New Orleans pianist Henry Butler performs 3 Vail Jazz concerts July 12-13
Special to the Daily
Vail Jazz performances
Wednesday, July 12
Henry Butler kicks off the summer’s Vail Jazz Club Series with his rich solo performances at Ludwig’s Terrace in The Sonnenalp Hotel. The first show begins at 6:30 p.m. (doors at 6 p.m.) and the second show begins at 9 p.m. (doors at 8:30 p.m.). Tickets are $40. Drink and dinner service are available for purchase.
Thursday, July 12
Butler, Bernstein & The Hot 9 bring their bouncing, New Orleans-inspired glee symphony to Vail Jazz at Vail Square at 6 p.m. General admission tickets are $25, preferred seats are $40 and premium seats are $50. Vail Jazz at Vail Square takes place every Thursday evening through Aug. 24 in the all-weather Jazz Tent in The Arrabelle courtyard in Lionshead. Drinks are available for purchase.
For tickets or more information visit vailjazz.org or call 888-VAIL-JAM.
Henry Butler compares his audience connection to making love. For the 67-year-old blind pianist, connections are all about communicating without words.
“The thing that I really like about performing, regardless of what kind of performance it is, is those energies going back and forth all the time,” he said. “It’s the same energy involved in loving somebody, the same energy involved in love making. It just manifests differently.”
A LIFE OF MUSIC
Growing up in New Orleans, Butler has been playing music since he was a small boy. Blinded by glaucoma in his infancy, his studies began at Louisiana State School for the Blind and continued at Southern University in Baton Rouge and Michigan State University.
Since then, he’s recorded 12 full-length albums, performed in every large festival throughout the country and toured the world many times. He’s come to be regarded as one of the great pianists and vocalists of the ages, revered in both his hometown of New Orleans and his new town of New York City. But Butler says the learning never stops.
When asked what have been some of the more memorable compliments he’s been paid throughout the years, Butler said, “I’ve gotten all kinds of positive comments and I let people know I appreciate their sentiments. But I always say to myself, ‘Hopefully the next time you hear me, I’ll be better.’”
He typically practices twice a day in his small apartment in Brooklyn.
“Living in a place like New York, you have to portion your time,” he said. “Once you get to a place where you know yourself pretty well, you can get a lot done in an hour or an hour and a half.”
SEARCHING FOR HOME
Butler’s home was one of the many destroyed by Hurricane Katrina.
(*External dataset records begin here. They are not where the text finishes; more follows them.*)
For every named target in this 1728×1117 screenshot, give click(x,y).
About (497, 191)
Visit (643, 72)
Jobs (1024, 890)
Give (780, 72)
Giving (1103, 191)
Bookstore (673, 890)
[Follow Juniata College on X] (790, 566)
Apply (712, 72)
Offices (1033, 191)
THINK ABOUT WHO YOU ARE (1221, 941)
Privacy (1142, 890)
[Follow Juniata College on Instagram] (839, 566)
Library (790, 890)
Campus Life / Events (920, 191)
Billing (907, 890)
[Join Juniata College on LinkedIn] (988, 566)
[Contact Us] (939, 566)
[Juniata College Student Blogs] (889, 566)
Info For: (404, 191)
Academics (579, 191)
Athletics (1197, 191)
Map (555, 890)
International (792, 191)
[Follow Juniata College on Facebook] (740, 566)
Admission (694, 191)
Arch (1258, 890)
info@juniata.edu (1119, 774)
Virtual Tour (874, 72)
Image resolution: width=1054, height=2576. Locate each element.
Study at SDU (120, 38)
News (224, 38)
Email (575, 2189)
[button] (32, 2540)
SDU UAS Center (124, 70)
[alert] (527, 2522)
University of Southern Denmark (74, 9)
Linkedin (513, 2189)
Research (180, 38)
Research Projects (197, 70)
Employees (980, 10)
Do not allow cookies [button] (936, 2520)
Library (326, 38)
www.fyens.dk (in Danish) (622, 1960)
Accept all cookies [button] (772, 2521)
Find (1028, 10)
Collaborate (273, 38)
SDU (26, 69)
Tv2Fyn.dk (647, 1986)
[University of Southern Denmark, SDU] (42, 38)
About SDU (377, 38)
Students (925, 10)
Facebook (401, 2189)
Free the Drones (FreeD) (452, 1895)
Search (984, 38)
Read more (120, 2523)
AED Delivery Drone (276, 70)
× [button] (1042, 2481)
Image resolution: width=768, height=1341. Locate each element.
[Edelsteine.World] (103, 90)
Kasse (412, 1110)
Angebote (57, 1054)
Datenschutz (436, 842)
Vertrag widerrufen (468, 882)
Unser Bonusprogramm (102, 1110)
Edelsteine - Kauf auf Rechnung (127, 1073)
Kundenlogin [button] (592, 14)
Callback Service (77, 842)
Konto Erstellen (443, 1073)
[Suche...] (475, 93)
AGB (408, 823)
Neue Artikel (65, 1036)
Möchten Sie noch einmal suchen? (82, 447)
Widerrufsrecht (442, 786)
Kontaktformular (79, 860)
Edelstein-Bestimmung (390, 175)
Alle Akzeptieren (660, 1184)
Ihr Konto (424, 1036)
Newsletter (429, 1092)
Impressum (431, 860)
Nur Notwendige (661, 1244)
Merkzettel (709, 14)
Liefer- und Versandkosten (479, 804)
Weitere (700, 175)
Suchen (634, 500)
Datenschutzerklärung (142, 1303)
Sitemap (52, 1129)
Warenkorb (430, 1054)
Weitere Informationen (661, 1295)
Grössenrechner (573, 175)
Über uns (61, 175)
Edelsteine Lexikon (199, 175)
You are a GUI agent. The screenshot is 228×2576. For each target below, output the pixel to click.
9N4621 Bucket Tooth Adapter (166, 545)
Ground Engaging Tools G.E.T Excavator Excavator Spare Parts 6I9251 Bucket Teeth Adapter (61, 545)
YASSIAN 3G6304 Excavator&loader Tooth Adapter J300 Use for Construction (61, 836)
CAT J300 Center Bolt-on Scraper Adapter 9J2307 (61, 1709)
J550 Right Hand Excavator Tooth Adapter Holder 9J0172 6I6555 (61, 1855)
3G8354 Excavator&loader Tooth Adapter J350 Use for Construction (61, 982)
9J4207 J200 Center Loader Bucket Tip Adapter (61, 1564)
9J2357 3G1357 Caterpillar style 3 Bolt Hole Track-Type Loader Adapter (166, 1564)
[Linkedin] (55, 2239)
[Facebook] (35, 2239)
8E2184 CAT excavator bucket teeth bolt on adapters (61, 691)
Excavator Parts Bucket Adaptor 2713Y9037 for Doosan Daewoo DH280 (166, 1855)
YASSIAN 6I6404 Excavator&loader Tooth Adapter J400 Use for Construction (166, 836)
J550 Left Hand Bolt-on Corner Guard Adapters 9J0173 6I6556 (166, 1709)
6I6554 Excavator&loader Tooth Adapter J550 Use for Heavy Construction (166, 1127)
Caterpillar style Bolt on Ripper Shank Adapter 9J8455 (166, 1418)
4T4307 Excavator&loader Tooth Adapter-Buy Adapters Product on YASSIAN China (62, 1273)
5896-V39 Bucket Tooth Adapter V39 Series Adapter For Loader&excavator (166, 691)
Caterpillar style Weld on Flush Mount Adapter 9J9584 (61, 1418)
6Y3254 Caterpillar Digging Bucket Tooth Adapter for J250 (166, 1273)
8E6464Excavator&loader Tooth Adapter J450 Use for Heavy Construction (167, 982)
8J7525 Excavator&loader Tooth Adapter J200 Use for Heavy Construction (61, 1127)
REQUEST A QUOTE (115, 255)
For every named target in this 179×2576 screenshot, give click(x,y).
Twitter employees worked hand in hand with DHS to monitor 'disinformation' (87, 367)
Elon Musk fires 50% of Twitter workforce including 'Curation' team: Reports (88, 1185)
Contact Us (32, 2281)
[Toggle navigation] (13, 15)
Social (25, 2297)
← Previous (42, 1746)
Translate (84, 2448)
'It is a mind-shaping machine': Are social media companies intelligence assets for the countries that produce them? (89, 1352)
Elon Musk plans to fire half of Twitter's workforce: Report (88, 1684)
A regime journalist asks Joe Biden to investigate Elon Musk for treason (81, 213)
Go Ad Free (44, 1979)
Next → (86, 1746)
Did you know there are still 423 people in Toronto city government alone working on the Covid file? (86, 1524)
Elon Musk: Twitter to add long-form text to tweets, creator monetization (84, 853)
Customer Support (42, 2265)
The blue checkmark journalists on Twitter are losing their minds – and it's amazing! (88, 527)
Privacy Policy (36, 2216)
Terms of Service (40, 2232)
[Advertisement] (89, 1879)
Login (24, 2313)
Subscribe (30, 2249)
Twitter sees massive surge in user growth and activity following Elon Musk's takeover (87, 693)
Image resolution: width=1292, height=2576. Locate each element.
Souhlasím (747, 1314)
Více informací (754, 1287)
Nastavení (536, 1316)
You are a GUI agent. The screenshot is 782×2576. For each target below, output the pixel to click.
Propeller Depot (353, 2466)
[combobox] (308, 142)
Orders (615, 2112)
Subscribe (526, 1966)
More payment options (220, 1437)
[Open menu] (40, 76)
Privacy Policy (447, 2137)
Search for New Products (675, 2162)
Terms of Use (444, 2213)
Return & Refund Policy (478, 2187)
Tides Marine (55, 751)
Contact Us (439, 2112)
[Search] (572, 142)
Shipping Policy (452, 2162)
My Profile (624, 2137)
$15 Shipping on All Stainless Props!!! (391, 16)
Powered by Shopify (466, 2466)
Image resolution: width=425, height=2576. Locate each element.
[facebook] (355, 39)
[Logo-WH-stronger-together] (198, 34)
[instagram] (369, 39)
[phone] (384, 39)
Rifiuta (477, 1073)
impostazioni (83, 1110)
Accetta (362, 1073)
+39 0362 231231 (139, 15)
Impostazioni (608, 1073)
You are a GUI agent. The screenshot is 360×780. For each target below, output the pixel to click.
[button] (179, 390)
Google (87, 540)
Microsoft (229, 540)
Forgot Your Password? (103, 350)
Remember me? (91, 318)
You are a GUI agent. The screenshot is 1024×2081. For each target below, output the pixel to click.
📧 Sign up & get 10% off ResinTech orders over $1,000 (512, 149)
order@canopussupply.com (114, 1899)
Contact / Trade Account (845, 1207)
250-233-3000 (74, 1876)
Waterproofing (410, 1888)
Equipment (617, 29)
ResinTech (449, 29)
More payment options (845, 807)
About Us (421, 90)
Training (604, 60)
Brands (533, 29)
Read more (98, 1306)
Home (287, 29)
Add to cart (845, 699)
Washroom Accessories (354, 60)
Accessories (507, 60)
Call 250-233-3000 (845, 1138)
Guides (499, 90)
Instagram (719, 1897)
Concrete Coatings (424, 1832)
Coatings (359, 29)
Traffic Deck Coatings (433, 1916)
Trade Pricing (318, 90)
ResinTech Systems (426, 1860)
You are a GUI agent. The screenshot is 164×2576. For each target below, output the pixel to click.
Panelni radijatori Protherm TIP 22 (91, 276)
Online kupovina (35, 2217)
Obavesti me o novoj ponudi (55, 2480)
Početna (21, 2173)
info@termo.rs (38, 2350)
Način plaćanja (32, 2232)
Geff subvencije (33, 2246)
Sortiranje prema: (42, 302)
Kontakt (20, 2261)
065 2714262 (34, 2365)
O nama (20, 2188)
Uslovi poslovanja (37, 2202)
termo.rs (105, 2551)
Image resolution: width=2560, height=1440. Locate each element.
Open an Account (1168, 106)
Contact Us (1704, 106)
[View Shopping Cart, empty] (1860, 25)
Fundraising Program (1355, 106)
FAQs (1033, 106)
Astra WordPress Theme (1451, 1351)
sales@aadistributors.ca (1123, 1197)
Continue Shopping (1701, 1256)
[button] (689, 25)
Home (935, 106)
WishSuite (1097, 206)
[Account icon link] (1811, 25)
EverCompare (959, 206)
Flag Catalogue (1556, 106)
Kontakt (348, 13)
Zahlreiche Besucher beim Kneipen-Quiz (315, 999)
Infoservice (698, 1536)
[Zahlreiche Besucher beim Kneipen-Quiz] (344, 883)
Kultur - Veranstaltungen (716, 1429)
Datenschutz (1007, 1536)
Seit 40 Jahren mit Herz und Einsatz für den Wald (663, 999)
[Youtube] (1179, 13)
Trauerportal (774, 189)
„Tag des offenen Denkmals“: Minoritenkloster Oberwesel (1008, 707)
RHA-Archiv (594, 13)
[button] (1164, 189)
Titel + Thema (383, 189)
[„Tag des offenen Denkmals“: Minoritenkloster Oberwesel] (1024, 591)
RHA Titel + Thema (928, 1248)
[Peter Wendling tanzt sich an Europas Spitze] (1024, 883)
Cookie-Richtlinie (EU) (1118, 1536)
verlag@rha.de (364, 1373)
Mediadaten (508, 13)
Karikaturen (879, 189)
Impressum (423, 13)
He lost nearly all of his possessions, including his most treasured piano. Following the disaster, he relocated to Colorado and then New York, but has yet to feel settled.
“I don’t know that I’ve completely gotten over Katrina,” he said. “I just haven’t felt home since. I haven’t felt I lived in a community that felt like home since Katrina. I may go back to New Orleans or I may go to California. I could live anywhere at this point. I might come back to Colorado — but it got a little quiet for me. I needed to hear a few more sirens.”
Bellowing out vocal notes that sound almost operatic against his racketing piano, Butler is a force in and of himself. Still, he has shared the stage and recording studio with everyone from Jeff Golub to Cyndi Lauper, James Carter to B.B. King.
His latest collaboration has him fusing musical powers with famed trumpeter Steven Bernstein & the Hot 9, a boisterous crew including a six-piece horn section: Curtis Fowlkes, Doug Wieselman, Peter Apfelbaum and Eric Lawrence, as well as guitarist Matt Munisteri, bassist Brandi Disterheft, violinist Sam Bardfeld and drummer Donald Edwards.
“Every time I go out and sit on stage in front of an audience my goal is to inspire, to uplift, to encourage, to inform,” Butler said. “If in some way we can heal a little bit together, that’s great. The audience usually lets you know if you’re on the way to achieving any of that.”
To Butler, this type of communication is the deepest type of human connection.
“I’ll tell you what it’s like,” he said. “You’re in a relationship and you’re sitting with that partner and you feel what you’re thinking is something special. And maybe even before the partner says anything, before you utter anything to the partner, before either one of you pronounces love, you’re feeling what you think is love. Wherever an audience is after receiving the music and receiving more and more music, they send that back to me. You feel it. I’m always feeling it.”